* [Prompt A] In the tomato seed post, rewrite the paragraph that begins "While I have mixed feelings" as a short bulleted list that keeps its main facts.
* [Prompt B]
Decide whether each statement agrees with the tomato seed post. Answer yes or no for each, and quote the words from the post that decide it.
(i) Plants are usually set out at the end of May.
(ii) The Romanian Spitze tomato takes 85 days from transplant.
(iii) Hillbilly Potato Leaf tomato fruits weigh about 1 pound each.

* [Source document]
Tuesday, April 24, 2007

Starting Tomato Seeds

I started my garden seeds last week. We usually set plants out at the end of May, and I've found that the less time they spend as seedlings in the house, the better they do. This year I ordered three varieties of tomato seeds from Seed Savers' Exchange.

Seed Savers Exchange is a nonprofit organization that saves and shares the heirloom seeds of our garden heritage, forming a living legacy that can be passed down through generations. When people grow and save seeds, they join an ancient tradition as stewards, nurturing our diverse, fragile, genetic and cultural heritage.

While I have mixed feelings about rhetoric like this, I prefer to save garden seeds whenever possible. The commercial outlets paradoxically make very limited selections available to those of us in rural areas, and the last few years, most of the seedlings I've bought have been mislabeled. Instead of broccoli, I get cabbage, instead of Roma tomatoes, I get cherry tomatoes, etc. The seeds I save have a better germination rate, and I like to know what I'm getting.

When seed shopping, the temptation is to try too many new things at once. With great effort, I limited myself to three new tomato varieties this year. That's probably still too many experiments for our garden. I tried two "sauce-style" tomatoes, and a locally famous variety I've heard about, but never found before.

Amish Paste Tomato
Amish Paste Tomato. Heirloom discovered in Wisconsin. Produces 6-8 oz. red fruits that are oxheart to almost teardrop-shaped. Meaty fruits are juicy and have really outstanding flavor. Good for sauce or fresh eating. Indeterminate, 85 days from transplant.
Romanian Spitze Tomato
Spitze Tomato. Romanian paste tomato that is great for making sauce, but sweet and flavorful enough to eat fresh. Good set of red fruits, 2-3" at the shoulders by 4-6" long. Nice for processing. Indeterminate, 80 days from transplant.
Hillbilly Potato Leaf Tomato
Hillbilly Potato Leaf Tomato. Absolutely gorgeous slicing tomato. Sweet juicy 4-6" flattened fruits about 1 pound each. Beautiful yellow fruits are streaked with red on the blossom end. Heavy producer. Introduced to SSE in 1994 by SSE member Jerry Lee Bosner of Ohio. Indeterminate, 85 days from transplant.

* [Data provided]
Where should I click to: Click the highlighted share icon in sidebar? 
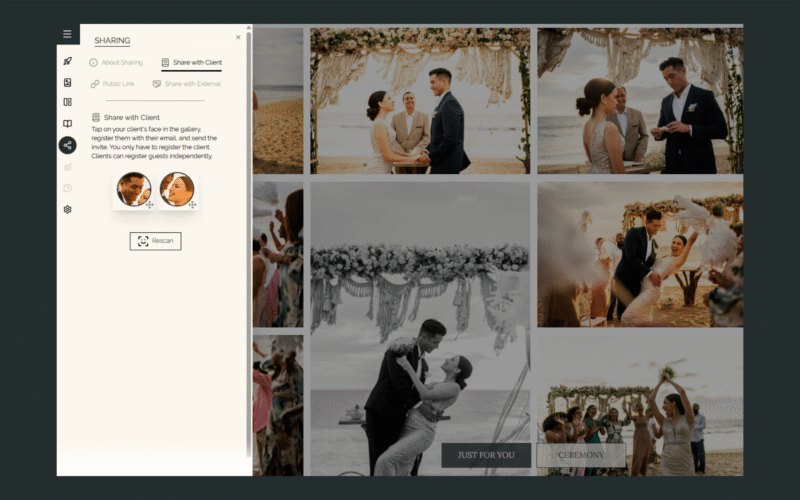click(x=67, y=145)
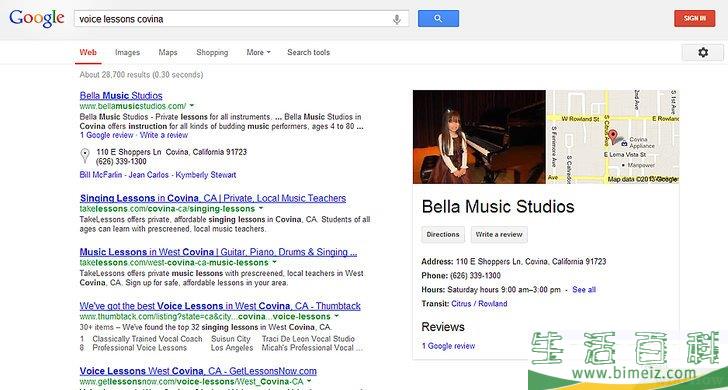
Task: Expand arrow next to takelessons.com singing-lessons URL
Action: point(260,208)
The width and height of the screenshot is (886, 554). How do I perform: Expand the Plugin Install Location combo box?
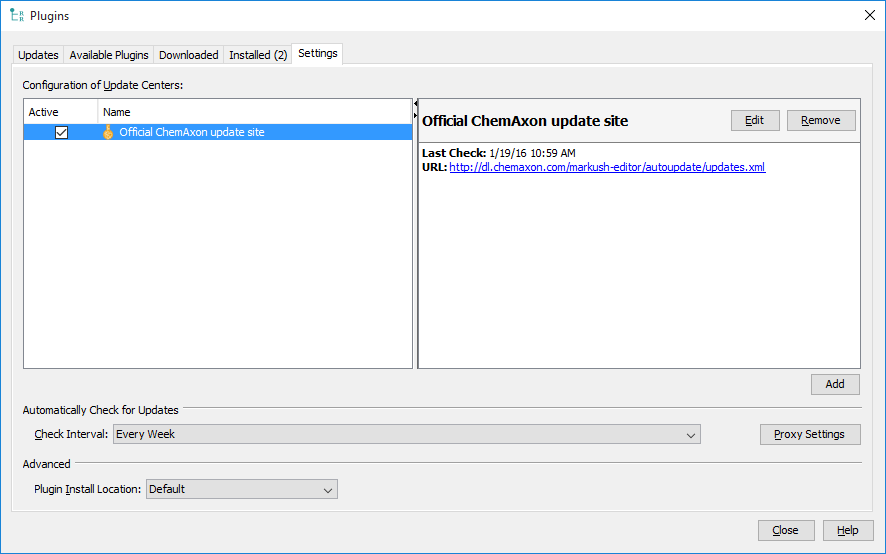pyautogui.click(x=241, y=489)
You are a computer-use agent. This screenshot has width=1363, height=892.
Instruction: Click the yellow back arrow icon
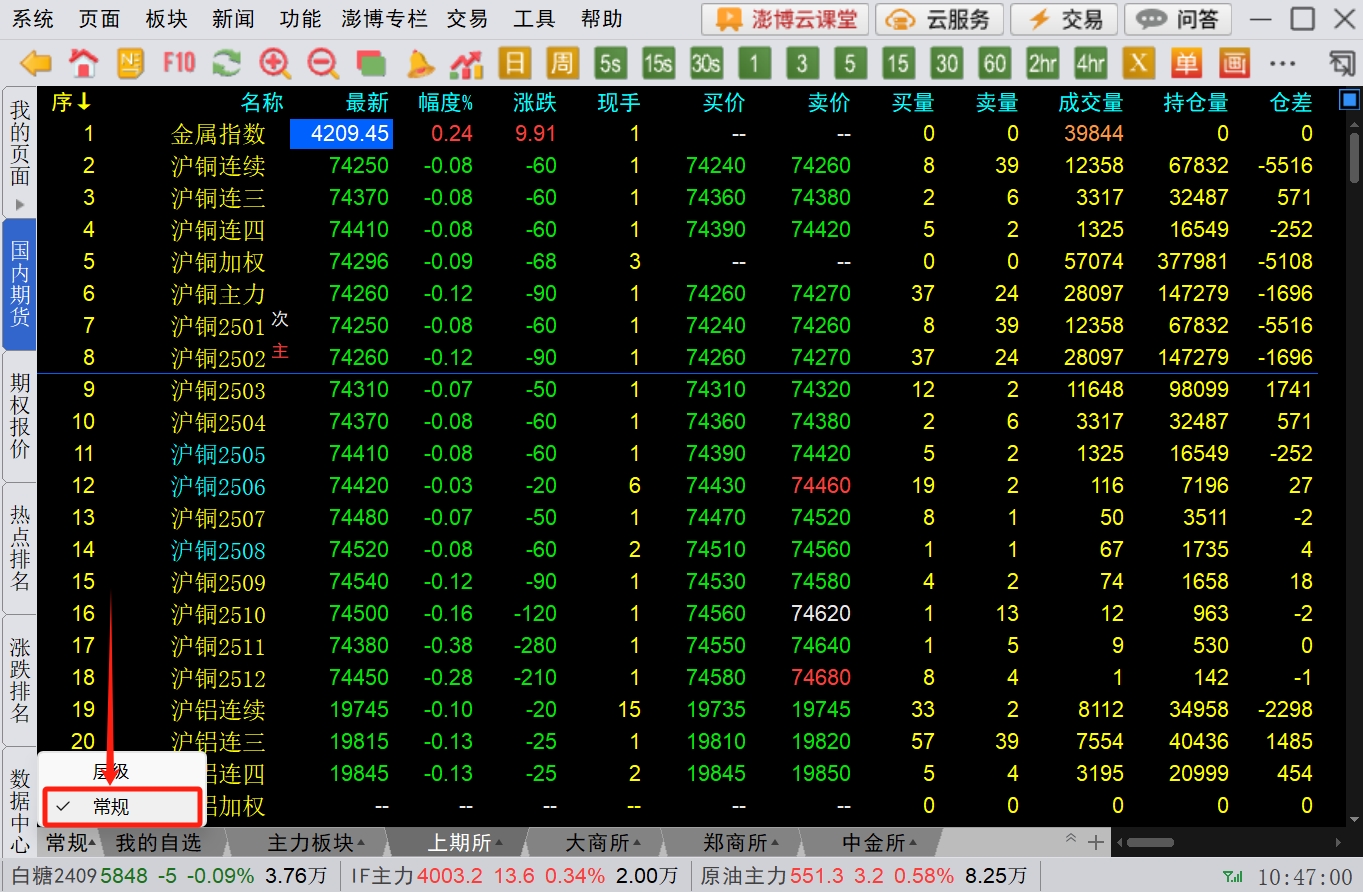pos(36,64)
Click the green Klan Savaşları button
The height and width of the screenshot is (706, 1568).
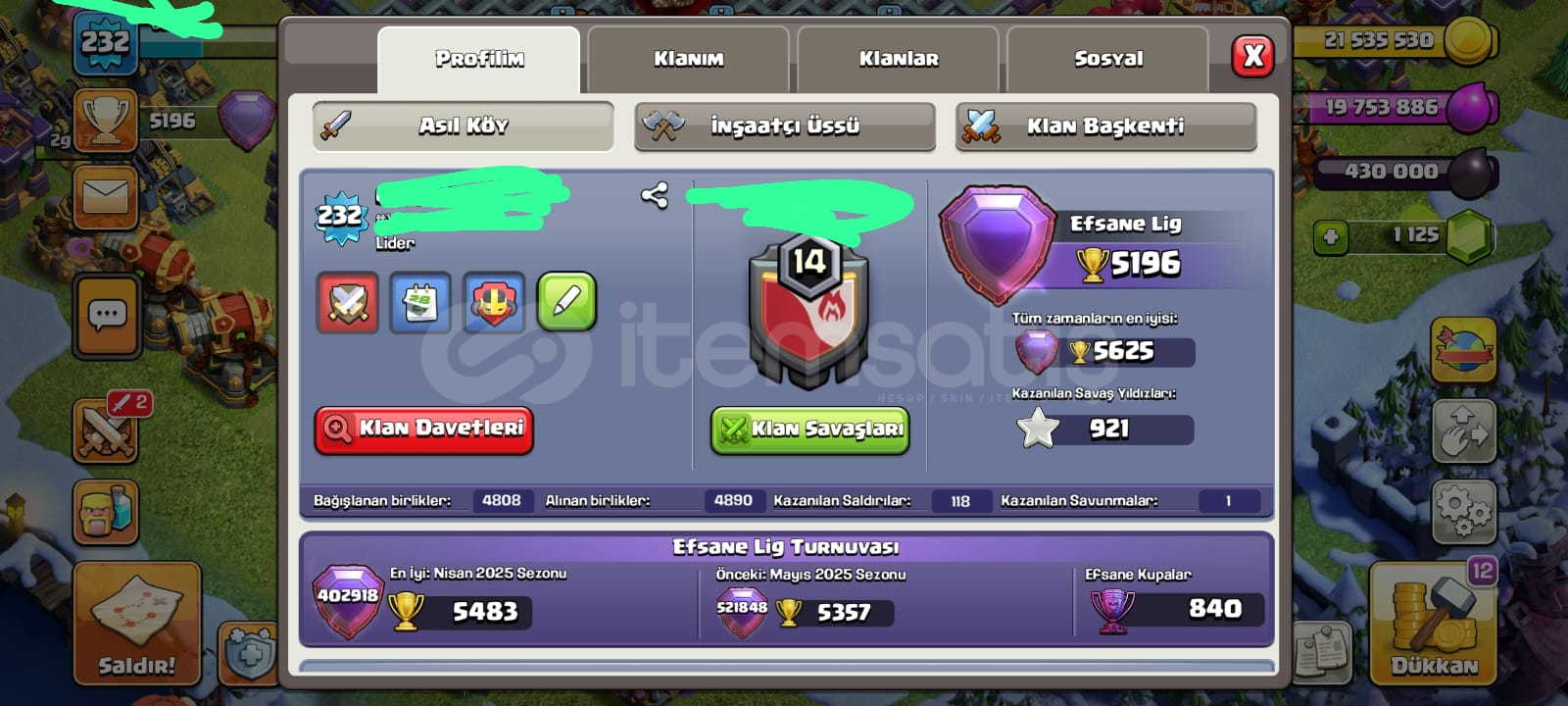click(x=810, y=429)

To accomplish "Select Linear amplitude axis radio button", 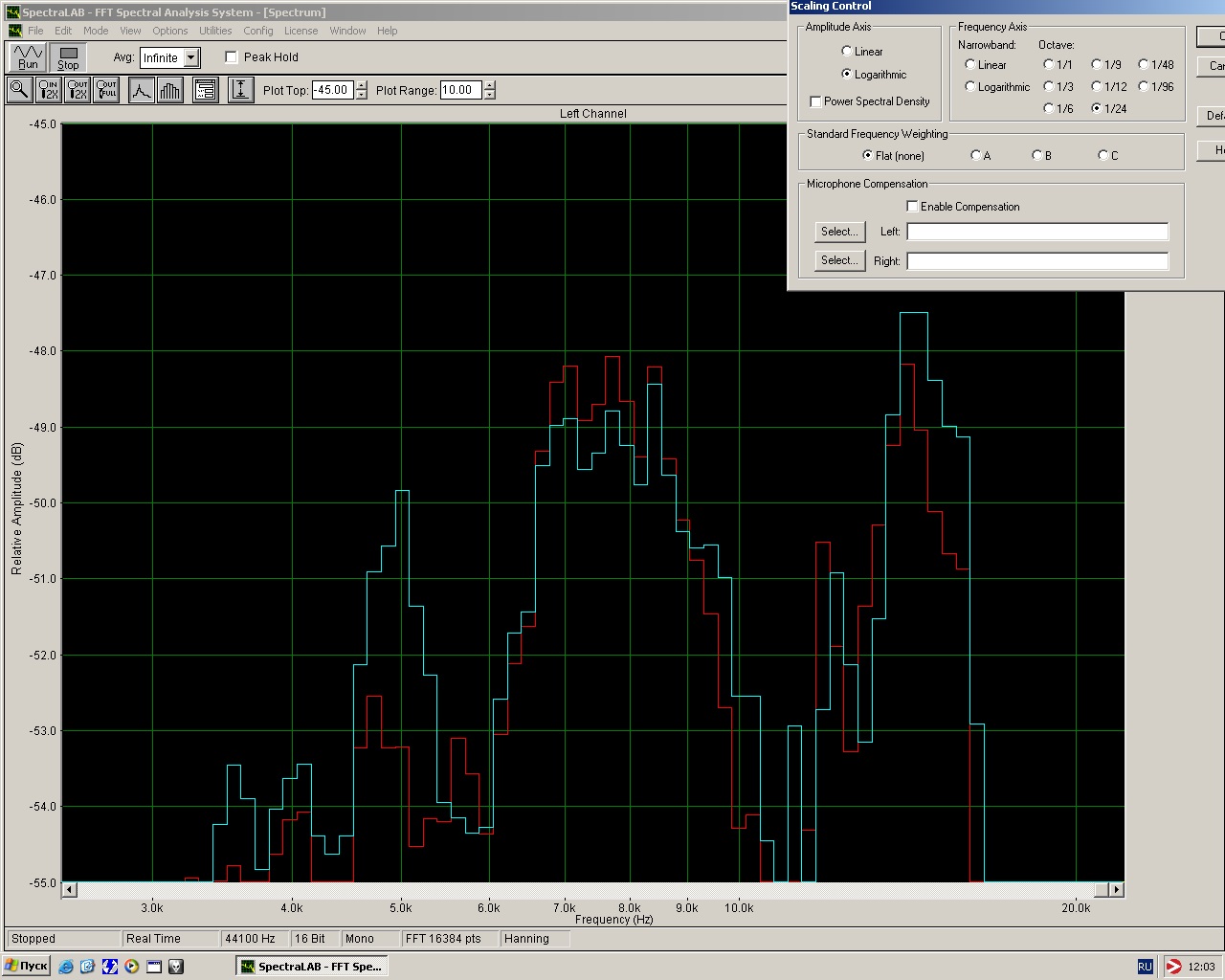I will coord(846,52).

* [Exercise result A]
- I prefer to save garden seeds whenever possible, despite mixed feelings about rhetoric like this.
- Commercial outlets offer very limited selections to people in rural areas.
- In the last few years, most seedlings I've bought were mislabeled: cabbage instead of broccoli, cherry tomatoes instead of Roma.
- Saved seeds have a better germination rate, and I know what I'm getting.

* [Exercise result B]
(i) Yes: "We usually set plants out at the end of May"
(ii) No: "Indeterminate, 80 days from transplant."
(iii) Yes: "Sweet juicy 4-6" flattened fruits about 1 pound each."